## TASK PROMPT
Repeat all entries exactly.

## INPUT RECORDS

§

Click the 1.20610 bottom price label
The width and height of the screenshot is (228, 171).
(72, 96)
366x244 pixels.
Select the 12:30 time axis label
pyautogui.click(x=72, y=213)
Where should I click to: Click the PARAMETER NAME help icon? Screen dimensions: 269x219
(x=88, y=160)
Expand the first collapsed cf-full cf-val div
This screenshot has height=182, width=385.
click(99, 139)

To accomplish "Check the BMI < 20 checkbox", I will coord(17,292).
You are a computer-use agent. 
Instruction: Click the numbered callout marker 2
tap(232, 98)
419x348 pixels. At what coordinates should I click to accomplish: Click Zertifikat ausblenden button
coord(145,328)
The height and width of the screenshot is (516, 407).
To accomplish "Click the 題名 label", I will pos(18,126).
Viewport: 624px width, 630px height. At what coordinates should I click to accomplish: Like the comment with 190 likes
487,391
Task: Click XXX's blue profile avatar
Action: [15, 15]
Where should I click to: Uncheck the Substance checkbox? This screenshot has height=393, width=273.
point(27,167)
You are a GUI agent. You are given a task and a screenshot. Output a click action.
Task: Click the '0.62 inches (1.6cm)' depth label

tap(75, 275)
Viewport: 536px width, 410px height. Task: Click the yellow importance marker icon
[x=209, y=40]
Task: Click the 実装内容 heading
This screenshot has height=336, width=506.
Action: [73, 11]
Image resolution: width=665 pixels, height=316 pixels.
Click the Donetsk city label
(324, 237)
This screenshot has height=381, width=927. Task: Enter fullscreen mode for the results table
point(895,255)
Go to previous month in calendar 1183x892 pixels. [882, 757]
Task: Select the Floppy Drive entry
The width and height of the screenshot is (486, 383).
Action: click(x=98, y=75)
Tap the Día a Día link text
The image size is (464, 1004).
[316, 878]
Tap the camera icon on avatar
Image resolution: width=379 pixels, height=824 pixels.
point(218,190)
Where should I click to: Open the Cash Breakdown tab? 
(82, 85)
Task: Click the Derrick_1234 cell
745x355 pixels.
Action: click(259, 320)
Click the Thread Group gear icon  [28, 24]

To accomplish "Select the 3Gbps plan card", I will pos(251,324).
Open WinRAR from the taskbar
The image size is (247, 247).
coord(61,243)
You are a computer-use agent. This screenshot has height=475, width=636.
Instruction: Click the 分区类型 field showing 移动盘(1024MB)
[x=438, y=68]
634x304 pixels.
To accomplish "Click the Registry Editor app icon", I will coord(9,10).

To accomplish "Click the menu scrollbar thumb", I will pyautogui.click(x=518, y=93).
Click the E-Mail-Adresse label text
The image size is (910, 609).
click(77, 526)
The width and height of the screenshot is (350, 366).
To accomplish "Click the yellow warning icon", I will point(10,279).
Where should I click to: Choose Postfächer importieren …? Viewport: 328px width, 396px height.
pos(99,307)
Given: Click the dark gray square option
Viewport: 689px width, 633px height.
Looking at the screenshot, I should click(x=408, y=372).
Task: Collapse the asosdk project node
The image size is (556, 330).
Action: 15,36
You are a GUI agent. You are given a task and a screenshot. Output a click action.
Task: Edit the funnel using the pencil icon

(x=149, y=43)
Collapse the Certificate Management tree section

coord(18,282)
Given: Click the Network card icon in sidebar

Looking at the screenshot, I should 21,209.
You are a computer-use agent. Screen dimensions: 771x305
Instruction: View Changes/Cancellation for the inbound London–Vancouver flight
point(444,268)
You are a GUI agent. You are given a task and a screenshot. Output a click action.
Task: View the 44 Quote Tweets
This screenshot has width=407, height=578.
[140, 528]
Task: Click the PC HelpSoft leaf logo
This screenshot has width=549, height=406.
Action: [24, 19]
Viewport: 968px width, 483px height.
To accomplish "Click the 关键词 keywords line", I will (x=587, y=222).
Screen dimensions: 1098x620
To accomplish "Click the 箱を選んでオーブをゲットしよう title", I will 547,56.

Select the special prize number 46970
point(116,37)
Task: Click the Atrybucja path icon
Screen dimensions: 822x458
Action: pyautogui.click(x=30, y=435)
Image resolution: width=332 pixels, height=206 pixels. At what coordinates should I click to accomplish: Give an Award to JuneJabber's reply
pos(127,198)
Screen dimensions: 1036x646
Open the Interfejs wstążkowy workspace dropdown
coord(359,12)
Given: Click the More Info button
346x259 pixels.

§

## EXERCISE ANSWER
Click the 1.20610 bottom price label
The width and height of the screenshot is (228, 171).
(72, 96)
366x244 pixels.
Select the 12:30 time axis label
pyautogui.click(x=72, y=213)
Where should I click to: Click the PARAMETER NAME help icon? Screen dimensions: 269x219
(x=88, y=160)
Expand the first collapsed cf-full cf-val div
This screenshot has height=182, width=385.
click(99, 139)

To accomplish "Check the BMI < 20 checkbox", I will coord(17,292).
You are a computer-use agent. 
Instruction: Click the numbered callout marker 2
tap(232, 98)
419x348 pixels. At what coordinates should I click to accomplish: Click Zertifikat ausblenden button
coord(145,328)
The height and width of the screenshot is (516, 407).
To accomplish "Click the 題名 label", I will pos(18,126).
Viewport: 624px width, 630px height. At what coordinates should I click to accomplish: Like the comment with 190 likes
487,391
Task: Click XXX's blue profile avatar
Action: [15, 15]
Where should I click to: Uncheck the Substance checkbox? This screenshot has height=393, width=273.
point(27,167)
You are a GUI agent. You are given a task and a screenshot. Output a click action.
Task: Click the '0.62 inches (1.6cm)' depth label

tap(75, 275)
Viewport: 536px width, 410px height. Task: Click the yellow importance marker icon
[x=209, y=40]
Task: Click the 実装内容 heading
This screenshot has height=336, width=506.
Action: [73, 11]
Image resolution: width=665 pixels, height=316 pixels.
Click the Donetsk city label
(324, 237)
This screenshot has height=381, width=927. Task: Enter fullscreen mode for the results table
point(895,255)
Go to previous month in calendar 1183x892 pixels. [882, 757]
Task: Select the Floppy Drive entry
The width and height of the screenshot is (486, 383).
Action: click(x=98, y=75)
Tap the Día a Día link text
The image size is (464, 1004).
[316, 878]
Tap the camera icon on avatar
Image resolution: width=379 pixels, height=824 pixels.
point(218,190)
Where should I click to: Open the Cash Breakdown tab? 
(82, 85)
Task: Click the Derrick_1234 cell
745x355 pixels.
Action: click(259, 320)
Click the Thread Group gear icon  [28, 24]

To accomplish "Select the 3Gbps plan card", I will pos(251,324).
Open WinRAR from the taskbar
The image size is (247, 247).
coord(61,243)
You are a computer-use agent. This screenshot has height=475, width=636.
Instruction: Click the 分区类型 field showing 移动盘(1024MB)
[x=438, y=68]
634x304 pixels.
To accomplish "Click the Registry Editor app icon", I will coord(9,10).

To accomplish "Click the menu scrollbar thumb", I will pyautogui.click(x=518, y=93).
Click the E-Mail-Adresse label text
The image size is (910, 609).
click(77, 526)
The width and height of the screenshot is (350, 366).
To accomplish "Click the yellow warning icon", I will point(10,279).
Where should I click to: Choose Postfächer importieren …? Viewport: 328px width, 396px height.
pos(99,307)
Given: Click the dark gray square option
Viewport: 689px width, 633px height.
Looking at the screenshot, I should click(x=408, y=372).
Task: Collapse the asosdk project node
The image size is (556, 330).
Action: 15,36
You are a GUI agent. You are given a task and a screenshot. Output a click action.
Task: Edit the funnel using the pencil icon

(x=149, y=43)
Collapse the Certificate Management tree section

coord(18,282)
Given: Click the Network card icon in sidebar

Looking at the screenshot, I should 21,209.
You are a computer-use agent. Screen dimensions: 771x305
Instruction: View Changes/Cancellation for the inbound London–Vancouver flight
point(444,268)
You are a GUI agent. You are given a task and a screenshot. Output a click action.
Task: View the 44 Quote Tweets
This screenshot has width=407, height=578.
[140, 528]
Task: Click the PC HelpSoft leaf logo
This screenshot has width=549, height=406.
Action: [24, 19]
Viewport: 968px width, 483px height.
To accomplish "Click the 关键词 keywords line", I will (x=587, y=222).
Screen dimensions: 1098x620
To accomplish "Click the 箱を選んでオーブをゲットしよう title", I will 547,56.

Select the special prize number 46970
point(116,37)
Task: Click the Atrybucja path icon
Screen dimensions: 822x458
Action: pyautogui.click(x=30, y=435)
Image resolution: width=332 pixels, height=206 pixels. At what coordinates should I click to accomplish: Give an Award to JuneJabber's reply
pos(127,198)
Screen dimensions: 1036x646
Open the Interfejs wstążkowy workspace dropdown
coord(359,12)
Given: Click the More Info button
346x259 pixels.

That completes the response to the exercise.